O casamento infantil no século XXI
Enviada em 01/11/2019
Promulgada pela ONU em 1948, a declaração universal dos direitos humanos garante a todos os indivíduos o direito à educação e ao bem estar social. Conquanto, o casamento infantil aumenta o número de evasão escolar e atribui responsabilidades que não devem ser enfrentadas por uma criança, impossibilitando dessa maneira que essa parcela da população desfrute desse direito universal na prática.

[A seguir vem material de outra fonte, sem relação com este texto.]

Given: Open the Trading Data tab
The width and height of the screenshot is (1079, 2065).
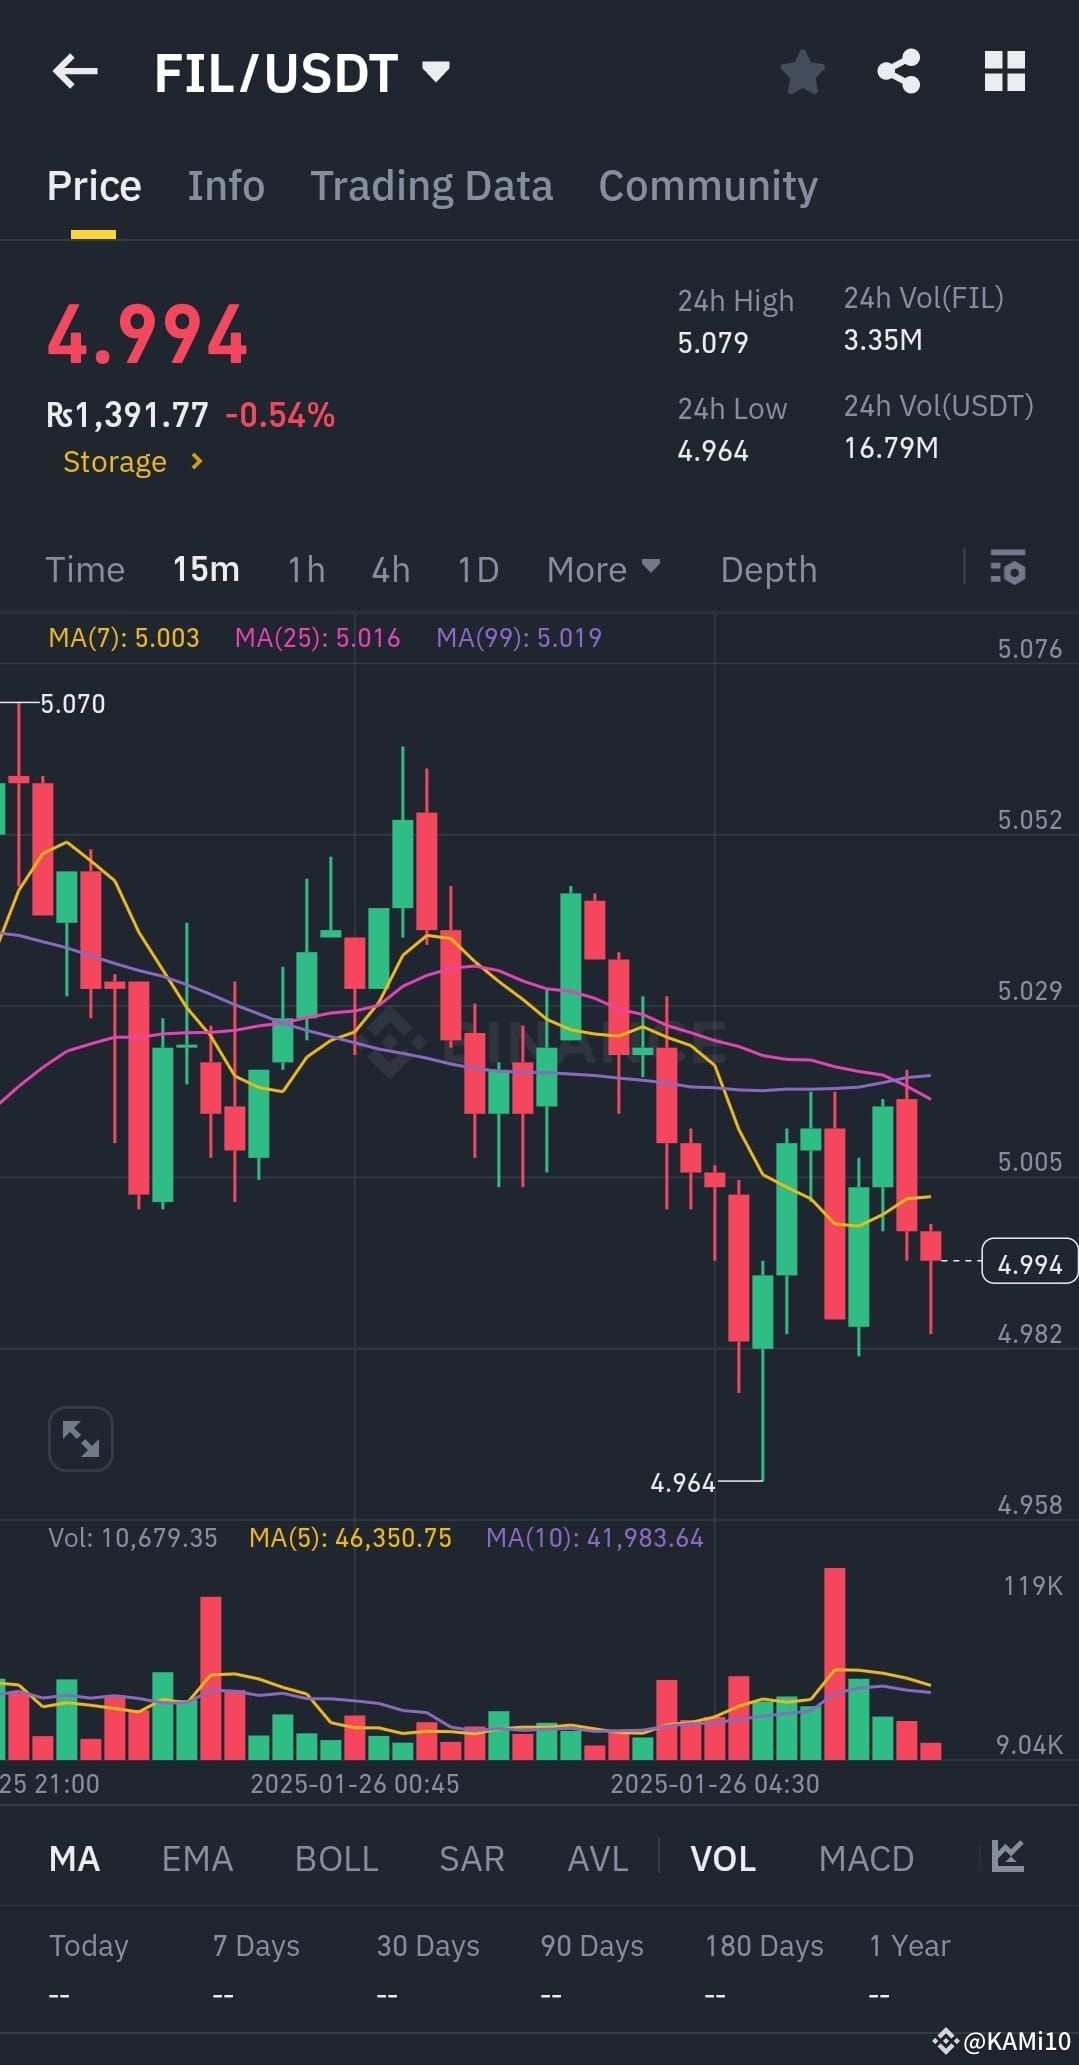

Precipuamente, é fulcral pontuar que o casamento infantil deriva da baixa atuação dos setores governamentais, no que concerne á criação de mecanismos que coíbam tais recorrências. Segundo o pensador Thomas Hobbes, o estado é responsável por garantir o bem estar social da população, entretanto isso não ocorre no Brasil. Partindo desse pressuposto, a simples aprovação de leis que restringe a idade permitida para o casamento não resolve a questão que envolve vários outros problemas agregados, como a educação, à saúde física e psicológica de um indivíduo em formação, fora a condição de um futuro com renda mínima e a exposição flagrante a todo tipo de doença.
Ademais é imperativo ressaltar a família como promotora do problema. De acordo com o censo do IBGE, as mulheres são as mais afetadas pelo casamento infantil, 488 mil mulheres entre 15 e 17 anos vivem em união de matrimônio no Brasil. Diante disso, é racional acreditar que a cultura religiosa e machista das famílias tem envolvimento nessa problemática, os pais impõem o casamento cedo em suas filhas, para reduzir ou aumentar a sua renda e pensam que a única saída de garantir um futuro a elas seja subemetê-las aos “cuidados” de um homem.
Infere-se, portando, que as famílias e comunidades com o apoio de instituições e leis, devem promover o valor das meninas, através de conversas individuais e comunitárias, incentivando também o acesso a educação de qualidade e emprego de menores aprendizes. Desse modo, atenuar-se-á, em média e longo prazo, o impacto nocivo do casamento infantil no Brasil.